The next morning many of the blocks, delays and unanswered questions regarding my treatment shifted. I was approved for a specialist procedure I had been waiting several difficult days to hear about and three new alternative possibilities presented themselves. The metaphysical sun rose.
On a ‘webinar’ call I led recently with a group of cancer patients I was asked how I choose from the diverse treatments and protocols I discover.
I explained that, on one hand, I am actively out there researching, inquiring, evaluating, discerning and intuiting my choices. On the other, I am standing still, listening into the silence and waiting to see what comes. Something always does. Usually several somethings. And it is these possibilities I trust the most – the ones that arrive at my door unbidden, as if they were looking for me.
This time one of these arrivals is a natural practitioner in London who has diagnosed ‘a chronic weakness of the nervous and endocrine system’. In essence, she explained that my nervous system is buggered after a long period of sustained trauma.

§ **Exercise aim**
Write what comes next in the passage about choosing cancer treatments, starting right after its final sentence.

§ **Records shown**
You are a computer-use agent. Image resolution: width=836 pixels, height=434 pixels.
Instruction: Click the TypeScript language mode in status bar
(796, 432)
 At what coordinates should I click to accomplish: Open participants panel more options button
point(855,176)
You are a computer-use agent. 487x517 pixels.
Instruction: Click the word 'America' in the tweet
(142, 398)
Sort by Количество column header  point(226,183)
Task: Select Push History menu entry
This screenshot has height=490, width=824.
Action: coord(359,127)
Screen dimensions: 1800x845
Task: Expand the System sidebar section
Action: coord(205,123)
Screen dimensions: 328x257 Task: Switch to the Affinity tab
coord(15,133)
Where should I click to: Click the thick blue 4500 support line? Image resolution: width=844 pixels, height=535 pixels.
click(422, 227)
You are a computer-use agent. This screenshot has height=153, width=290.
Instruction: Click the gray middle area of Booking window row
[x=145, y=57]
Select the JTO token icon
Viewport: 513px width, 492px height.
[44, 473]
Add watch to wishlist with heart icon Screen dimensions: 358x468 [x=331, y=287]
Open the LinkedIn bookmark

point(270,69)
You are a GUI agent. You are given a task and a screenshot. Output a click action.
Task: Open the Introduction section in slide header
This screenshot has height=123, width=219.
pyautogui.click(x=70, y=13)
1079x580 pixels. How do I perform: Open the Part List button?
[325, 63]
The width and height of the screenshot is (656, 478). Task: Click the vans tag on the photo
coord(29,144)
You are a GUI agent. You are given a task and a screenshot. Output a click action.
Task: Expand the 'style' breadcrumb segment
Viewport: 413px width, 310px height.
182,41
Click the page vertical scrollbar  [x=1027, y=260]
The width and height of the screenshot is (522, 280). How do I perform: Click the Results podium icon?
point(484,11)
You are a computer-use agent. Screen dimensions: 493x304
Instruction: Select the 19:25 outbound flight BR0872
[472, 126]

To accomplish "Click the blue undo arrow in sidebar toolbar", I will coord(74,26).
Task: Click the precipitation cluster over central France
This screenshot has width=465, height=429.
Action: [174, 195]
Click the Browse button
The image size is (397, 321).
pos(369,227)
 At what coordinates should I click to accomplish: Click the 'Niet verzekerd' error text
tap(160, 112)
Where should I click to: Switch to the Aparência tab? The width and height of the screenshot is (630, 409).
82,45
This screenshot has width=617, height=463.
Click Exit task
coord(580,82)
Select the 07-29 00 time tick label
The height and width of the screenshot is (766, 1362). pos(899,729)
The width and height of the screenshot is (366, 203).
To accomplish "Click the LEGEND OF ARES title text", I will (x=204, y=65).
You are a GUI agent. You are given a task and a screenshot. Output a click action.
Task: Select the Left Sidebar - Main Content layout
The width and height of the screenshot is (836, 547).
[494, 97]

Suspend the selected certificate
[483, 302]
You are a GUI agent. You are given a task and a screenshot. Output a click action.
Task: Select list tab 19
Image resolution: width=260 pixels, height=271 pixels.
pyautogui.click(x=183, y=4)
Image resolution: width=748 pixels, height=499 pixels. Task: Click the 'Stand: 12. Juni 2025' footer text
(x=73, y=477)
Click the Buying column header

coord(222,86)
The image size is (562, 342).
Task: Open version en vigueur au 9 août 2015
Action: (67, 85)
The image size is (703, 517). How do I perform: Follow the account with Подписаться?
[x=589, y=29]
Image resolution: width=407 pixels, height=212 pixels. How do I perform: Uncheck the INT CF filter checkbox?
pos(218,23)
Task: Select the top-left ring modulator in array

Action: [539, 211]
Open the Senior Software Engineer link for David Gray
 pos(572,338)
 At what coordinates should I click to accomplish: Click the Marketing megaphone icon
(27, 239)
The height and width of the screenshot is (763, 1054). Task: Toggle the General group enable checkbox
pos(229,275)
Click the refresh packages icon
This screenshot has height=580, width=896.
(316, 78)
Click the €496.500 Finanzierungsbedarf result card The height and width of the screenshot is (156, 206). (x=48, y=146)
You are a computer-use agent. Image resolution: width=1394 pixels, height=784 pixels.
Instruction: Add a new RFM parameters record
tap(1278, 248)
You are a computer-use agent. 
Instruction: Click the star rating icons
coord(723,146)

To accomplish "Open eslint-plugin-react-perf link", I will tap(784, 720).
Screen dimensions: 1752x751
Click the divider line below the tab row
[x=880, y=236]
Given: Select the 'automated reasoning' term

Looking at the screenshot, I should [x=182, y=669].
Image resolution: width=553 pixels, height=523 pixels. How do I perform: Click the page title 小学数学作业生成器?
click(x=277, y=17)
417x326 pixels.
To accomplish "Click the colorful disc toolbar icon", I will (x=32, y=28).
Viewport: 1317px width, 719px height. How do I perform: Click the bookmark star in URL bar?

§ **Response area**
I wouldn’t have used the word ‘trauma’ before and don’t use it lightly now. But I recognised that my body really has been traumatised by a continuous onslaught of physical blows (not to mention emotional ones), few of which might be called ‘traumatic’ in their own right but collectively amount to just that: scans, drugs, infusions, blood tests, supplements, side effects, procedures, protocols, treatments, contrast dyes, kidney stones, cannulas and countless bloody needles in my weary (and increasingly hard to access) veins.
She isn’t attempting to treat my cancer. She is treating my nervous system instead. This alone is helping me face what is in front of me with more grace, ease and calm. It is also teaching me that when I believe ‘my cancer needs healing’ I forget what is perhaps more important – that my body needs permission to let go of the unacknowledged traumas that mark some of the ridges I have climbed in the past fifty years. It has been a deep, sanity-preserving, adrenal-soothing relief.
During this period of waiting and wondering, the world has continued to turn and the stars continue to glisten, unmoved and unimpressed. Life goes on.
Gabriella turned six in April and Joy – her favourite character from the film Inside Out – came specially to entertain her. It was perfect. Even under our circumstances, which sometimes lead to bedtime conversations about dying (initiated by her), joy is Gabriella’s default position and the emotion she restores me to time and again. Just last week she offered me this priceless reassurance:
“Mummy, when you are reborn your cancer will be gone and you will feel much better.”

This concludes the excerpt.